▸ Requirements
Pull out each line of the data below that contains the word "width".

▸ Data entries

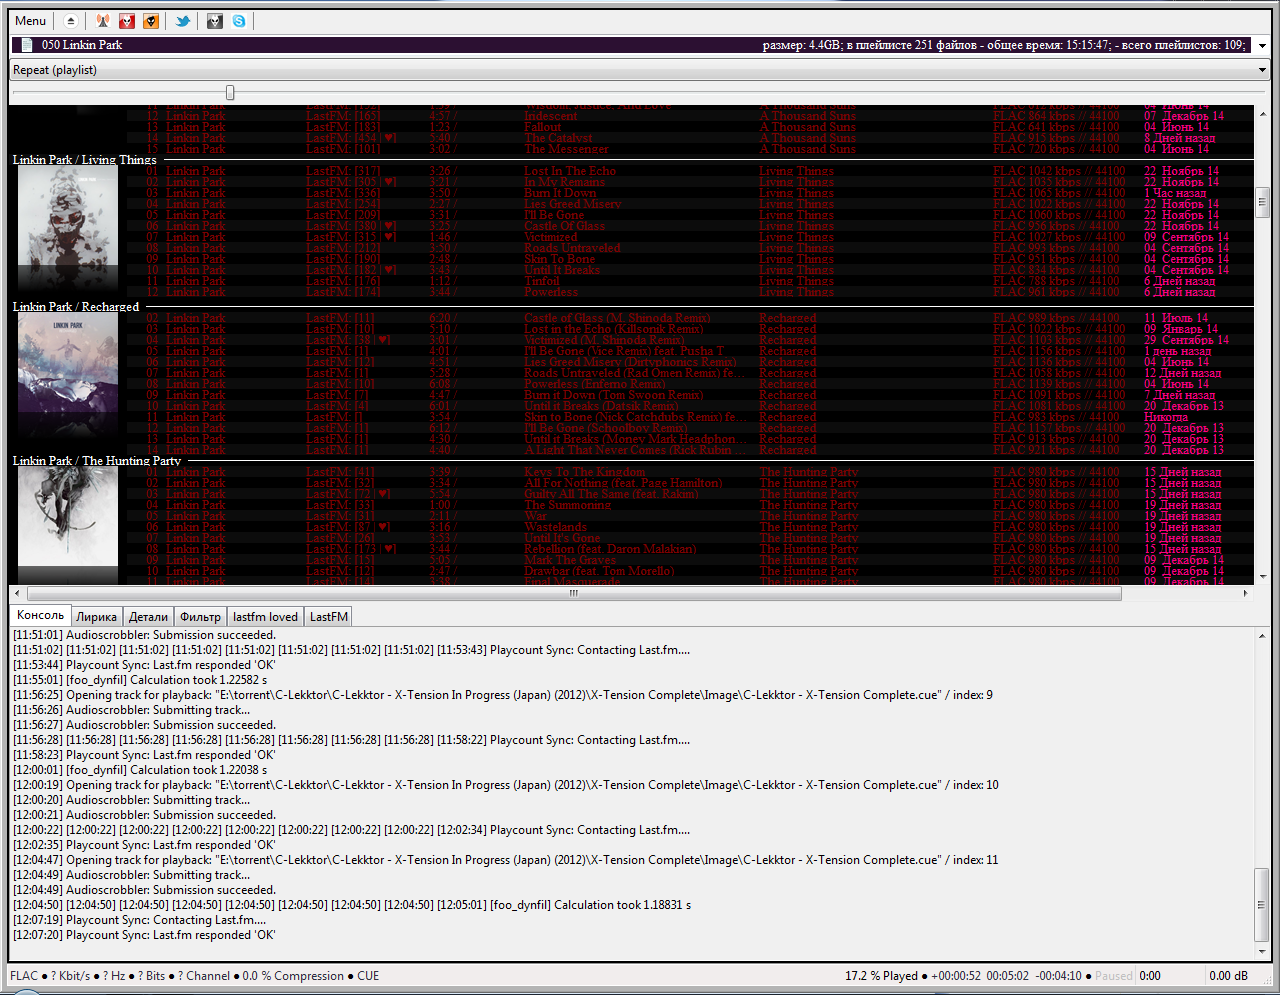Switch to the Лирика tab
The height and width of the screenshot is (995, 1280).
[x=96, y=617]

==

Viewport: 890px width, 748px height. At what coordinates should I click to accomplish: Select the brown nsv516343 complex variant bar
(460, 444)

▸ Result
The height and width of the screenshot is (995, 1280).
Viewport: 890px width, 748px height. At what coordinates should I click to accomplish: Select the brown nsv516343 complex variant bar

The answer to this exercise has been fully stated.